> Required action
Give the lines of the listing between the lines holding "In order to" and "(264, 371).", inclusive, again with the requests kept. Multiply every coordinate in the answers by 2.1 and round each to a whole number, with halves going up, leave the numbers in the requests unchanged, and return only those lines.

> Records for processing
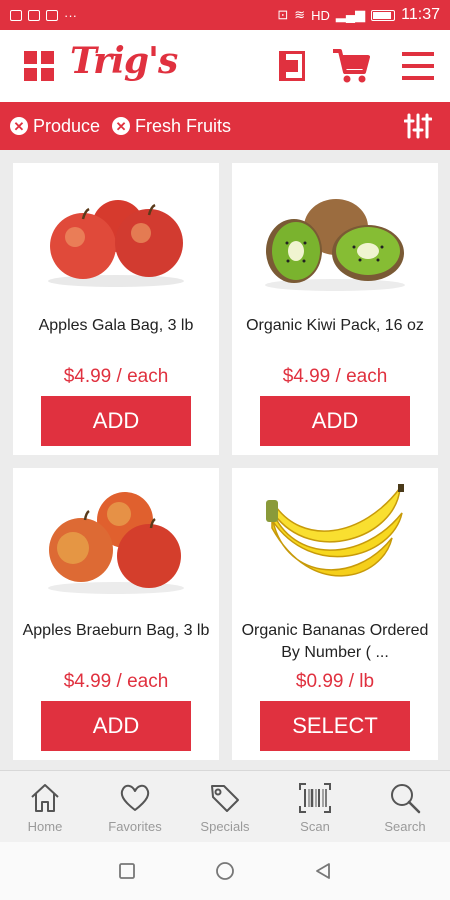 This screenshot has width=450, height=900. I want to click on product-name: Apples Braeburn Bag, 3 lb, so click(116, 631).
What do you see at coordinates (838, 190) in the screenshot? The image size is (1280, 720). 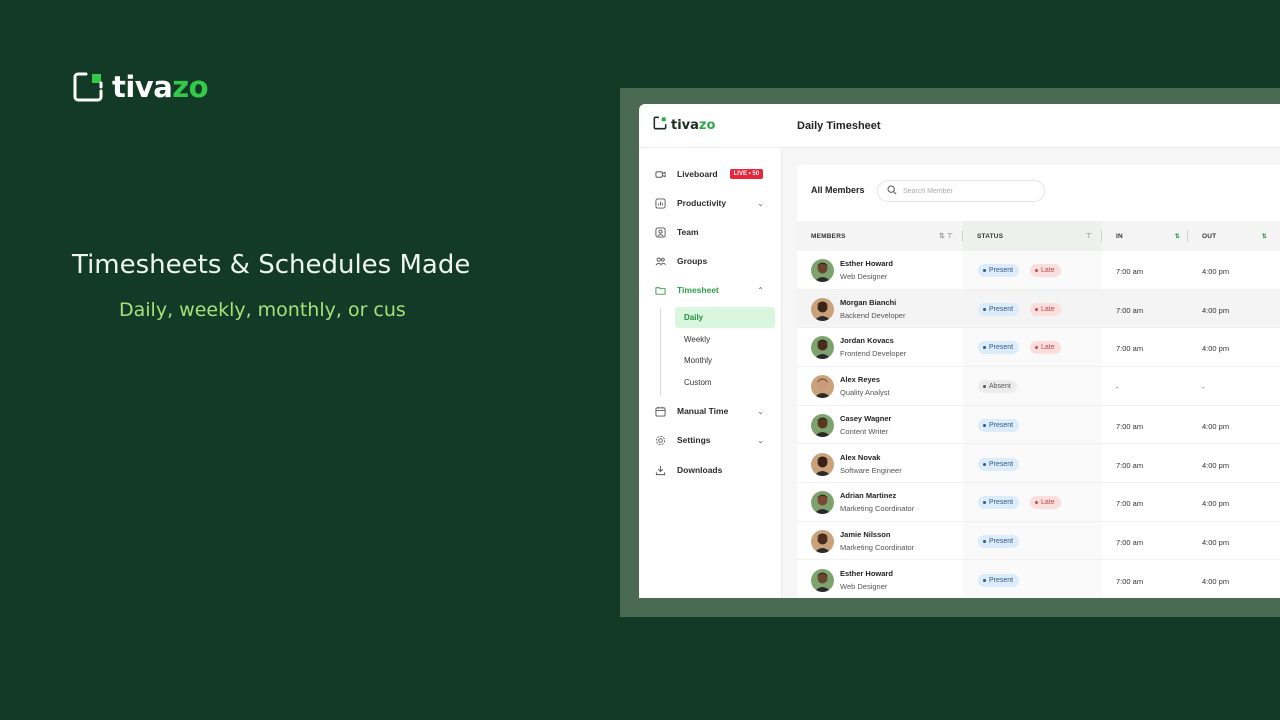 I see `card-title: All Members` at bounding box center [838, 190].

...

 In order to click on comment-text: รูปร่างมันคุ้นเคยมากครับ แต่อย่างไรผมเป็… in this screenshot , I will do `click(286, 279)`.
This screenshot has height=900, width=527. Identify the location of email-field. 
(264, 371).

> Response to this task
 In order to click on comment-text: รูปร่างมันคุ้นเคยมากครับ แต่อย่างไรผมเป็… in this screenshot , I will do `click(601, 586)`.
This screenshot has height=900, width=527. Identify the location of email-field. 
(554, 779).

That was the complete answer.